TASK DESCRIPTION
Reproduce the material word for word, beginning with its first line and continuing through the line that contains "point(105,810)", with both of those lines included.

DATASET RECORDS
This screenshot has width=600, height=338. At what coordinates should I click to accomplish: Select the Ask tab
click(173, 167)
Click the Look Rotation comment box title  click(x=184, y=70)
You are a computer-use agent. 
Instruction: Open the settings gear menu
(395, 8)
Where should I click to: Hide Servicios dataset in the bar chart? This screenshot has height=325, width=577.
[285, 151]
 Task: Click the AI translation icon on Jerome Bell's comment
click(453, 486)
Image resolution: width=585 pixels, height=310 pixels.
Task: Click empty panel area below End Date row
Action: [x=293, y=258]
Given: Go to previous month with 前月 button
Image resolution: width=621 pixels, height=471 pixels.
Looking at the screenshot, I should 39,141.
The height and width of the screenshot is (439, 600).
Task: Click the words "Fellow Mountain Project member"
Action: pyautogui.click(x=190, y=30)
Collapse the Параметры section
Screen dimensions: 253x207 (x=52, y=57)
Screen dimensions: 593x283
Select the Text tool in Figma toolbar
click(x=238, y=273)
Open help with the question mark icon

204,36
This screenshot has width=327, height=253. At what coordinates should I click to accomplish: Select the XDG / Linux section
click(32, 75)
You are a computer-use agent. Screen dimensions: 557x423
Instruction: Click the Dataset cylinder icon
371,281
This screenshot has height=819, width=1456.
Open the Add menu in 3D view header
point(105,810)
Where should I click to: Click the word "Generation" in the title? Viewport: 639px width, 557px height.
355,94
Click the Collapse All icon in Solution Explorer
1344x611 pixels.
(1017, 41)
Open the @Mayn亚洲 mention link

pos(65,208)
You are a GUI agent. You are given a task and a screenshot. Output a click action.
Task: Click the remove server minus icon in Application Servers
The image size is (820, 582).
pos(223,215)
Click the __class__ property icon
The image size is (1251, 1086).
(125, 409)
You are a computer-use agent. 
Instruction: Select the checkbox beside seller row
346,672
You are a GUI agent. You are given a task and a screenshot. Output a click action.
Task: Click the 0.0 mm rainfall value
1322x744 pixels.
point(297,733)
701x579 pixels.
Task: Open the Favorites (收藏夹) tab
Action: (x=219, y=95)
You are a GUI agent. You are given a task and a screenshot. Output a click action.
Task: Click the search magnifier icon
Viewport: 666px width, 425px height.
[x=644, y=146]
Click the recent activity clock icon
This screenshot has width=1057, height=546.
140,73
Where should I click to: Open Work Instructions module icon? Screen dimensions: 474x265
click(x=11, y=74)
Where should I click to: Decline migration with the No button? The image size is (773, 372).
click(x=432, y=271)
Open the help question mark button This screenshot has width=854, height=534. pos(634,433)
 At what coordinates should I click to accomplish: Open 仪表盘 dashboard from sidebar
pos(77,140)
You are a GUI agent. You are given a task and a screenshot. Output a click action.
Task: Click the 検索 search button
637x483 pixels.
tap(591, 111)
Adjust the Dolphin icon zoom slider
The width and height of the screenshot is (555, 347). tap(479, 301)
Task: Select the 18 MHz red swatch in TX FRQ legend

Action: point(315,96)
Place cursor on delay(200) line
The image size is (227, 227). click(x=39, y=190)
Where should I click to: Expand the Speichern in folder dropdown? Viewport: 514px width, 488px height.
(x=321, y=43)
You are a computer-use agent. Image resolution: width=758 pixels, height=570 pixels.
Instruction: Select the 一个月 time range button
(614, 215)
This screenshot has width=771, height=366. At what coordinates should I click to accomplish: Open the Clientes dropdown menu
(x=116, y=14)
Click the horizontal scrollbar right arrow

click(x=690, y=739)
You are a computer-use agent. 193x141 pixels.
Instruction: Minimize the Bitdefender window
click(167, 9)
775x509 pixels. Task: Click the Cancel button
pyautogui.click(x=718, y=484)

TASK ANSWER
This screenshot has width=600, height=338. At what coordinates should I click to accomplish: Select the Ask tab
click(173, 167)
Click the Look Rotation comment box title  click(x=184, y=70)
You are a computer-use agent. 
Instruction: Open the settings gear menu
(395, 8)
Where should I click to: Hide Servicios dataset in the bar chart? This screenshot has height=325, width=577.
[285, 151]
 Task: Click the AI translation icon on Jerome Bell's comment
click(453, 486)
Image resolution: width=585 pixels, height=310 pixels.
Task: Click empty panel area below End Date row
Action: [x=293, y=258]
Given: Go to previous month with 前月 button
Image resolution: width=621 pixels, height=471 pixels.
Looking at the screenshot, I should 39,141.
The height and width of the screenshot is (439, 600).
Task: Click the words "Fellow Mountain Project member"
Action: pyautogui.click(x=190, y=30)
Collapse the Параметры section
Screen dimensions: 253x207 (x=52, y=57)
Screen dimensions: 593x283
Select the Text tool in Figma toolbar
click(x=238, y=273)
Open help with the question mark icon

204,36
This screenshot has width=327, height=253. At what coordinates should I click to accomplish: Select the XDG / Linux section
click(32, 75)
You are a computer-use agent. Screen dimensions: 557x423
Instruction: Click the Dataset cylinder icon
371,281
This screenshot has height=819, width=1456.
Open the Add menu in 3D view header
point(105,810)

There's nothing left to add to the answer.